**Required action**
The records below are to be reproduced exactly, with every picture left out.

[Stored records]
┌──

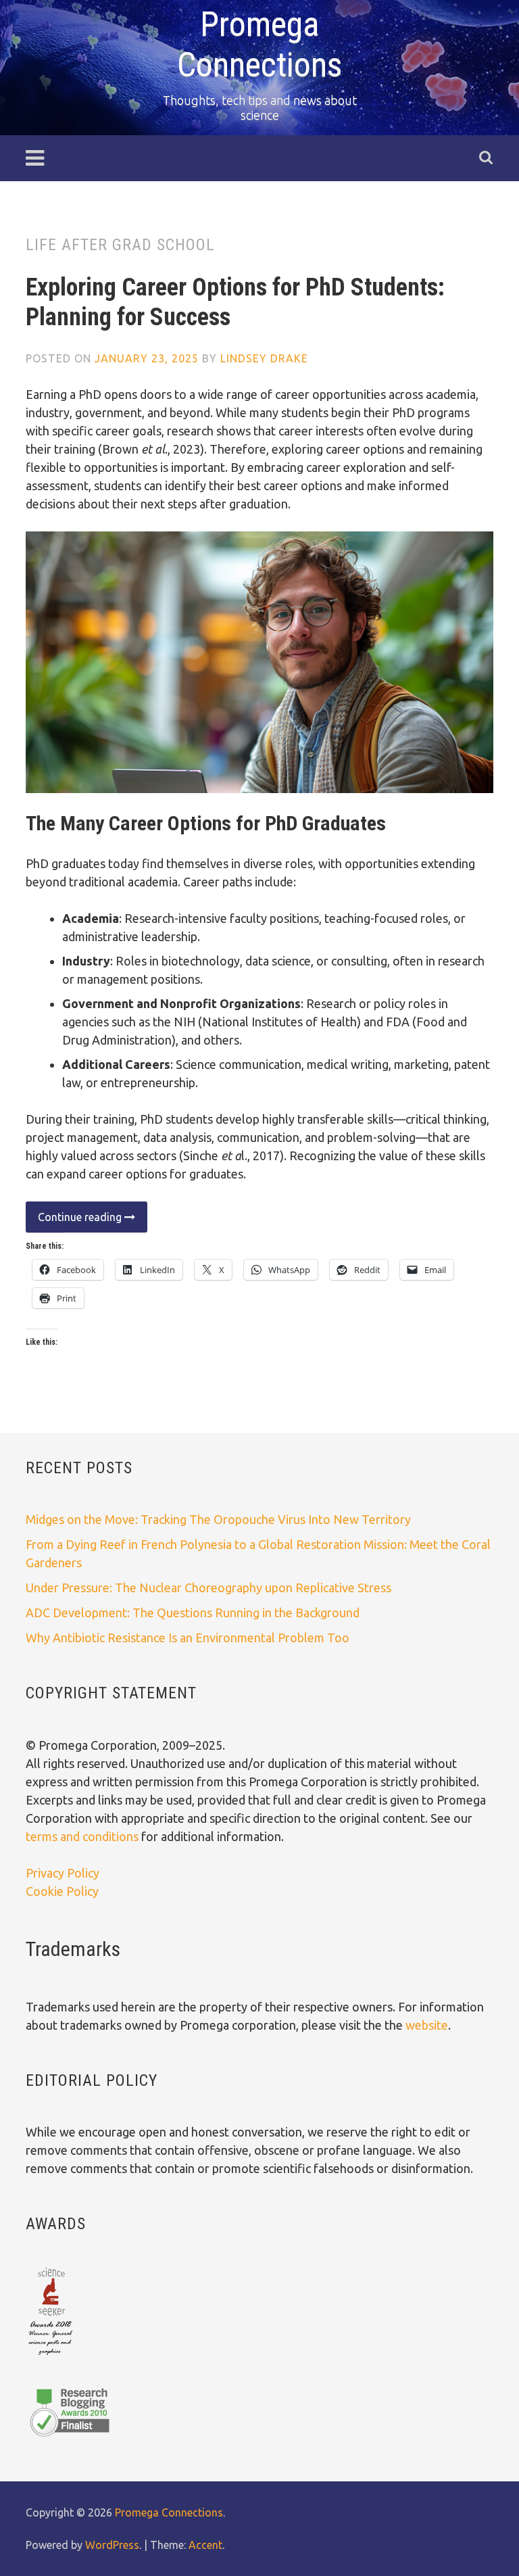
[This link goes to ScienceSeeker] (50, 2356)
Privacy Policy (62, 1873)
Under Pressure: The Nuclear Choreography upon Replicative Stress (208, 1587)
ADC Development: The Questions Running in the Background (193, 1612)
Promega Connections (169, 2512)
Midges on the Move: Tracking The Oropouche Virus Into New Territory (218, 1519)
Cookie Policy (62, 1891)
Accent (205, 2545)
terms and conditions (83, 1836)
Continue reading (75, 1221)
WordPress (112, 2545)
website (426, 2025)
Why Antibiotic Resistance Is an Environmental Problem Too (187, 1637)
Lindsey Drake (264, 358)
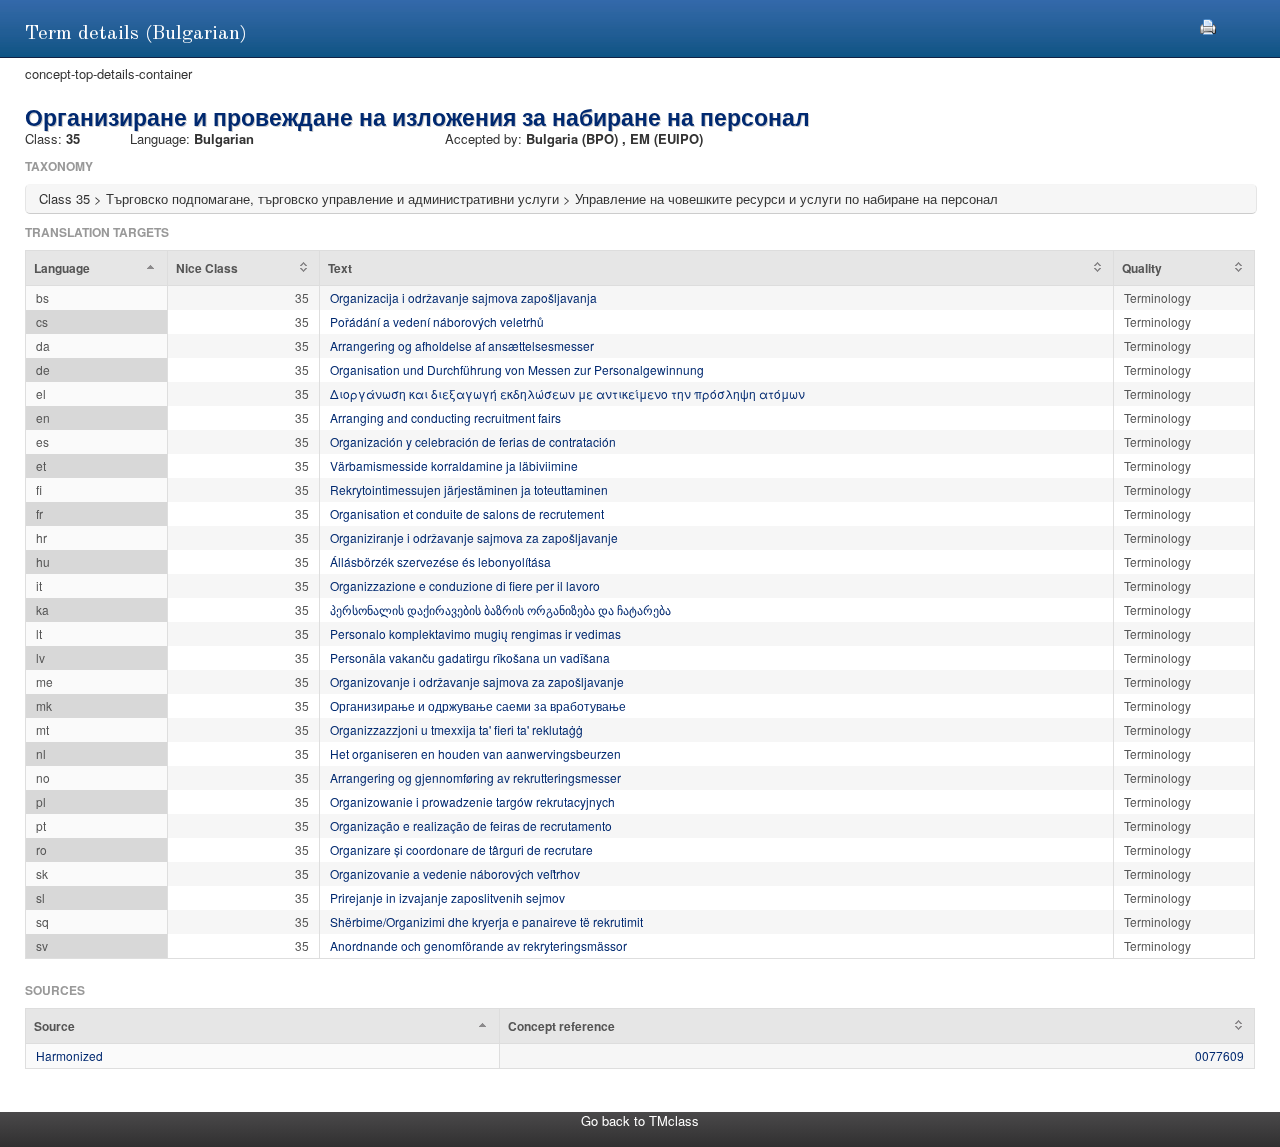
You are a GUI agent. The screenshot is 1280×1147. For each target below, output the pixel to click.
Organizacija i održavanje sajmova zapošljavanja (463, 297)
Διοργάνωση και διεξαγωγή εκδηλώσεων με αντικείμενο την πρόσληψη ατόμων (567, 393)
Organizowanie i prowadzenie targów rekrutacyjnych (472, 801)
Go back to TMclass (640, 1120)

└──

**Response below**
[This link goes to ScienceSeeker] (50, 2356)
Privacy Policy (62, 1873)
Under Pressure: The Nuclear Choreography upon Replicative Stress (208, 1587)
ADC Development: The Questions Running in the Background (193, 1612)
Promega Connections (169, 2512)
Midges on the Move: Tracking The Oropouche Virus Into New Territory (218, 1519)
Cookie Policy (62, 1891)
Accent (205, 2545)
terms and conditions (83, 1836)
Continue reading (75, 1221)
WordPress (112, 2545)
website (426, 2025)
Why Antibiotic Resistance Is an Environmental Problem Too (187, 1637)
Lindsey Drake (264, 358)
You are a GUI agent. The screenshot is 1280×1147. For each target below, output the pixel to click.
Organizacija i održavanje sajmova zapošljavanja (463, 297)
Διοργάνωση και διεξαγωγή εκδηλώσεων με αντικείμενο την πρόσληψη ατόμων (567, 393)
Organizowanie i prowadzenie targów rekrutacyjnych (472, 801)
Go back to TMclass (640, 1120)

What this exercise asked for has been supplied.